ジョンとジョナサンと第3の人格による視点が存在しており、その視点の矯正を抜け出す程の視点があることに気がつけば、本作はより楽しめるのかもしれません
・ビル・オリバー監督は、アラバマ州バーミンガムで育ち、プリンストン大学を卒業し、アメリカ映画研究所で監督のMFAを取得しています。その後制作した短編映画で、ロッテルダム国際映画祭を含む世界中の映画祭で上映され、いくつかの賞を受賞しています。本作は初監督作となります。
・なお、ビル・オリバー監督は、日本のファミリーレストラン「ジョナサン」は知っているようです。
・アンセル・エルゴートは、9歳の頃にバレエ学校で試演をし、演技クラスで演劇を学んでいます。その後、2013年「キャリー」で映画デビューをし、2017年「ベイビー・ドライバー」では主演を演じています。
・物語は、昼と夜で人格が異なるジョナサンとジョンという2重人格を持つ主人公が、お互いを認識しながらも、兄弟かのようにお互いの情報を共有して生活していくうちに、徐々にお互いの生活に亀裂が生じ始め、2つの人格に悩まされていくストーリーです。
・序盤では、ジョナサン視点で、昼の生活が描かれ、昼はジョナサン、夜はジョンといった2つの生活が描かれていきます。
・とはいえ、この24時間の半分ずつを2つの人格で分け合っているということですが、肉体的にはかなりしんどいよなぁとは思うのです。
・淡々とした展開なのですが、主人公ジョナサンを中心とした物語なので、わかりやすいところではあります。
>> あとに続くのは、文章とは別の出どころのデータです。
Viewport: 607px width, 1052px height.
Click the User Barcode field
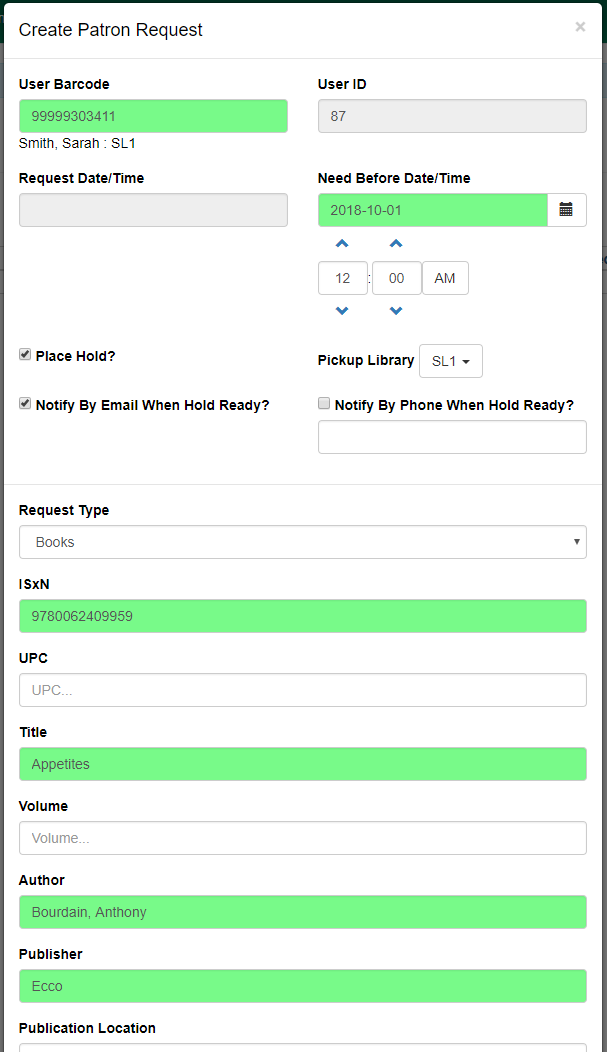(153, 116)
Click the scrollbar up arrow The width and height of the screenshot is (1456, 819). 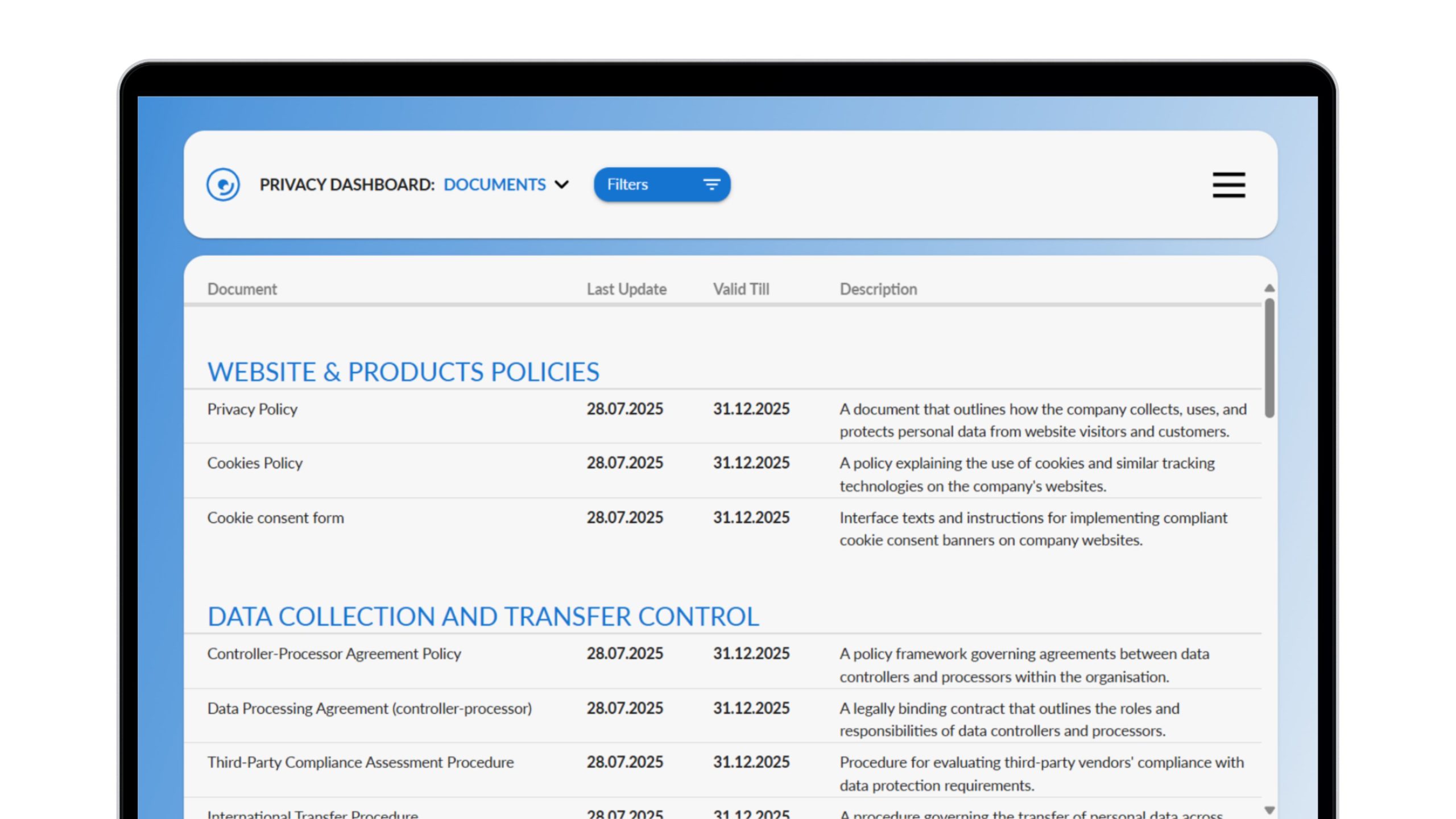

・正反対の性格のジョン自体の話は、ビデオと人づてで聞くのみで、ジョンが何をしているのかわからないところもあり、2人がお互いに残しているビデオを観ることでお互いの状況がわかるわけですが、同じ人物なところもあり、どちらがどちらということを理解していないと、物語を見失っていきます。
・3人目の存在が中盤で明かされますが、結局の所は、三重人格が重要ではなく、複数の人格と共存するのか、人として健全な生活を選ぶのかというところに落ち着いてきます。
・ジョナサンの人格が主として観ていけるので、感情移入もジョナサンにしやすくなっています。
・中盤以降では、要所要所にわかりにくいながらも、仕掛けがあり、この多重人格におけるジョナサンの生き方にも変化が現れ始めます。
・精神科医の女性や恋人など、ジョナサンを助けてくれる存在も登場しますが、実際のところ、ジョンが何をしているのかがあまり描かれなく、人からの伝えられることで、ジョンの存在を確認できるので、当事者ジョナサンとしての疑心暗鬼感が本作のキモとなります。
・最終的にジョナサンとジョンの関係には一つひねりを持って結末を迎えますが、ヒントは、ジョンの行動が描かれていませんが、主人格となるのははじめから誰だったのか?
・このことを考えると、本作の結末の意味が解釈できるのかと思います。
・淡々とした展開ながらも、ジョンとジョナサンと第3の人格による視点が存在しており、その視点の矯正を抜け出す程の視点があることに気がつけば、本作はより楽しめるのかもしれません。